• _YOUR OBJECTIVE_: In full and without error, repeat the entries below.
:::
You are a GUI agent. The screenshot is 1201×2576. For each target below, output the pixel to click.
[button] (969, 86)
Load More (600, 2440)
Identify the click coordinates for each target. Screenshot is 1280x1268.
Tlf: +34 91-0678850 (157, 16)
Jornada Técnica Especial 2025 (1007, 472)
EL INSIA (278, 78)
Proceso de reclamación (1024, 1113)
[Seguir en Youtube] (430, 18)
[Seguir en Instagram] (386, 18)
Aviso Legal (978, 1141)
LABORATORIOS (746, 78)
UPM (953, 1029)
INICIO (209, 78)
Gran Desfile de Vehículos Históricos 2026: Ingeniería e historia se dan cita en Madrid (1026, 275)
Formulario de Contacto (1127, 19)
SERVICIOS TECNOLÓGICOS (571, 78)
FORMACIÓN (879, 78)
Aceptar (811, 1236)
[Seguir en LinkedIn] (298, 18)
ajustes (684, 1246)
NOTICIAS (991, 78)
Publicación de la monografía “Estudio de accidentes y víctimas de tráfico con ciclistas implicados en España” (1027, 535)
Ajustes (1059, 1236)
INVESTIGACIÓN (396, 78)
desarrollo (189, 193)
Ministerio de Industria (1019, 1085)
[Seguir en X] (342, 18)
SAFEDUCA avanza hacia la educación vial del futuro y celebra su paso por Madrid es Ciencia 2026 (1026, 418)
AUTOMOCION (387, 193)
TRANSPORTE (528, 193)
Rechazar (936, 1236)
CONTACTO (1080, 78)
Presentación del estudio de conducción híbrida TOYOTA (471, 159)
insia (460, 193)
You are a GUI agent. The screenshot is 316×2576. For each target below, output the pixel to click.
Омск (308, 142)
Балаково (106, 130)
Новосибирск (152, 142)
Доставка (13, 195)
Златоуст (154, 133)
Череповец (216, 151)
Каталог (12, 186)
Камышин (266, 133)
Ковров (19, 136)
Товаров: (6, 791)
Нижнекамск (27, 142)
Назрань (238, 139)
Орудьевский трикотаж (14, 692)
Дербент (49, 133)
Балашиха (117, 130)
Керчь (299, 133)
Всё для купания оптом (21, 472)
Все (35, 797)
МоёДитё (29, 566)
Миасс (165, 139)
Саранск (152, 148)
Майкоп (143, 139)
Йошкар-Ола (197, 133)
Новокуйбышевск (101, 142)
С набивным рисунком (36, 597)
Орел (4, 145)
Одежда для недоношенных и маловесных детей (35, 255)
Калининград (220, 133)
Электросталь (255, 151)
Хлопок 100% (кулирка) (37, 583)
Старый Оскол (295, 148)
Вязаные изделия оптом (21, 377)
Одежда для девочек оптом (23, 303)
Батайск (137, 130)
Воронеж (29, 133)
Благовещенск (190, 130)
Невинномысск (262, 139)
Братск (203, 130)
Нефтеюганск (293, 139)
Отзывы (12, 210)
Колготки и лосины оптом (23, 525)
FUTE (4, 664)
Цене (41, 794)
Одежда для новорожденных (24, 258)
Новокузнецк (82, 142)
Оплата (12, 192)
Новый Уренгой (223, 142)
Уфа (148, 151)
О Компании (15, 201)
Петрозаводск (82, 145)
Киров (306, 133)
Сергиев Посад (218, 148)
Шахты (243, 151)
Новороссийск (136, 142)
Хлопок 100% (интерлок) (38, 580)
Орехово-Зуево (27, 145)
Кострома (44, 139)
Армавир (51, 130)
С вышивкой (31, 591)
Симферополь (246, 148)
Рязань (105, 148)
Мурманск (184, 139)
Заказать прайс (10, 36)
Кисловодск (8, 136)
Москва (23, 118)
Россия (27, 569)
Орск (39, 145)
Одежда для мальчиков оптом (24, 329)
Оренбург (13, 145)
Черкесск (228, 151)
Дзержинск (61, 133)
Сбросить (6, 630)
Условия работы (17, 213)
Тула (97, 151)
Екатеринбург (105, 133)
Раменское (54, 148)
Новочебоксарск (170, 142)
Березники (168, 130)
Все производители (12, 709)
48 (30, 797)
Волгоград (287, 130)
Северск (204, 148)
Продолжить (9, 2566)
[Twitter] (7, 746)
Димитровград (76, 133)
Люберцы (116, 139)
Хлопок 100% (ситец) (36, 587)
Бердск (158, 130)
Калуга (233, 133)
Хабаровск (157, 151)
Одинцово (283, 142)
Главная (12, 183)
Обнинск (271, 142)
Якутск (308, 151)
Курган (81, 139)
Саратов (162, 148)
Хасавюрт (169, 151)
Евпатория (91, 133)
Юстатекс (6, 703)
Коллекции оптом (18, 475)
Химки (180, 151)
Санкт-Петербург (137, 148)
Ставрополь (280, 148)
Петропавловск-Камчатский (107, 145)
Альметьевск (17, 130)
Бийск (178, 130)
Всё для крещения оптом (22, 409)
:::
• _SOLVED EXERCISE_:
You are a GUI agent. The screenshot is 1201×2576. For each target below, output the pixel to click.
[button] (969, 86)
Load More (600, 2440)
Identify the click coordinates for each target. Screenshot is 1280x1268.
Tlf: +34 91-0678850 (157, 16)
Jornada Técnica Especial 2025 (1007, 472)
EL INSIA (278, 78)
Proceso de reclamación (1024, 1113)
[Seguir en Youtube] (430, 18)
[Seguir en Instagram] (386, 18)
Aviso Legal (978, 1141)
LABORATORIOS (746, 78)
UPM (953, 1029)
INICIO (209, 78)
Gran Desfile de Vehículos Históricos 2026: Ingeniería e historia se dan cita en Madrid (1026, 275)
Formulario de Contacto (1127, 19)
SERVICIOS TECNOLÓGICOS (571, 78)
FORMACIÓN (879, 78)
Aceptar (811, 1236)
[Seguir en LinkedIn] (298, 18)
ajustes (684, 1246)
NOTICIAS (991, 78)
Publicación de la monografía “Estudio de accidentes y víctimas de tráfico con ciclistas implicados en España” (1027, 535)
Ajustes (1059, 1236)
INVESTIGACIÓN (396, 78)
desarrollo (189, 193)
Ministerio de Industria (1019, 1085)
[Seguir en X] (342, 18)
SAFEDUCA avanza hacia la educación vial del futuro y celebra su paso por Madrid es Ciencia 2026 (1026, 418)
AUTOMOCION (387, 193)
TRANSPORTE (528, 193)
Rechazar (936, 1236)
CONTACTO (1080, 78)
Presentación del estudio de conducción híbrida TOYOTA (471, 159)
insia (460, 193)
You are a GUI agent. The screenshot is 316×2576. For each target below, output the pixel to click.
Омск (308, 142)
Балаково (106, 130)
Новосибирск (152, 142)
Доставка (13, 195)
Златоуст (154, 133)
Череповец (216, 151)
Каталог (12, 186)
Камышин (266, 133)
Ковров (19, 136)
Товаров: (6, 791)
Нижнекамск (27, 142)
Назрань (238, 139)
Орудьевский трикотаж (14, 692)
Дербент (49, 133)
Балашиха (117, 130)
Керчь (299, 133)
Всё для купания оптом (21, 472)
Все (35, 797)
МоёДитё (29, 566)
Миасс (165, 139)
Саранск (152, 148)
Майкоп (143, 139)
Йошкар-Ола (197, 133)
Новокуйбышевск (101, 142)
С набивным рисунком (36, 597)
Орел (4, 145)
Одежда для недоношенных и маловесных детей (35, 255)
Калининград (220, 133)
Электросталь (255, 151)
Хлопок 100% (кулирка) (37, 583)
Старый Оскол (295, 148)
Вязаные изделия оптом (21, 377)
Одежда для девочек оптом (23, 303)
Батайск (137, 130)
Воронеж (29, 133)
Благовещенск (190, 130)
Невинномысск (262, 139)
Братск (203, 130)
Нефтеюганск (293, 139)
Отзывы (12, 210)
Колготки и лосины оптом (23, 525)
FUTE (4, 664)
Цене (41, 794)
Одежда для новорожденных (24, 258)
Новокузнецк (82, 142)
Оплата (12, 192)
Новый Уренгой (223, 142)
Уфа (148, 151)
О Компании (15, 201)
Петрозаводск (82, 145)
Киров (306, 133)
Сергиев Посад (218, 148)
Шахты (243, 151)
Новороссийск (136, 142)
Хлопок 100% (интерлок) (38, 580)
Орехово-Зуево (27, 145)
Кострома (44, 139)
Армавир (51, 130)
С вышивкой (31, 591)
Симферополь (246, 148)
Рязань (105, 148)
Мурманск (184, 139)
Заказать прайс (10, 36)
Кисловодск (8, 136)
Москва (23, 118)
Россия (27, 569)
Орск (39, 145)
Одежда для мальчиков оптом (24, 329)
Оренбург (13, 145)
Черкесск (228, 151)
Дзержинск (61, 133)
Сбросить (6, 630)
Условия работы (17, 213)
Тула (97, 151)
Екатеринбург (105, 133)
Раменское (54, 148)
Новочебоксарск (170, 142)
Березники (168, 130)
Все производители (12, 709)
48 (30, 797)
Волгоград (287, 130)
Северск (204, 148)
Продолжить (9, 2566)
[Twitter] (7, 746)
Димитровград (76, 133)
Люберцы (116, 139)
Хлопок 100% (ситец) (36, 587)
Бердск (158, 130)
Калуга (233, 133)
Хабаровск (157, 151)
Одинцово (283, 142)
Главная (12, 183)
Обнинск (271, 142)
Якутск (308, 151)
Курган (81, 139)
Саратов (162, 148)
Хасавюрт (169, 151)
Евпатория (91, 133)
Юстатекс (6, 703)
Коллекции оптом (18, 475)
Химки (180, 151)
Санкт-Петербург (137, 148)
Ставрополь (280, 148)
Петропавловск-Камчатский (107, 145)
Альметьевск (17, 130)
Бийск (178, 130)
Всё для крещения оптом (22, 409)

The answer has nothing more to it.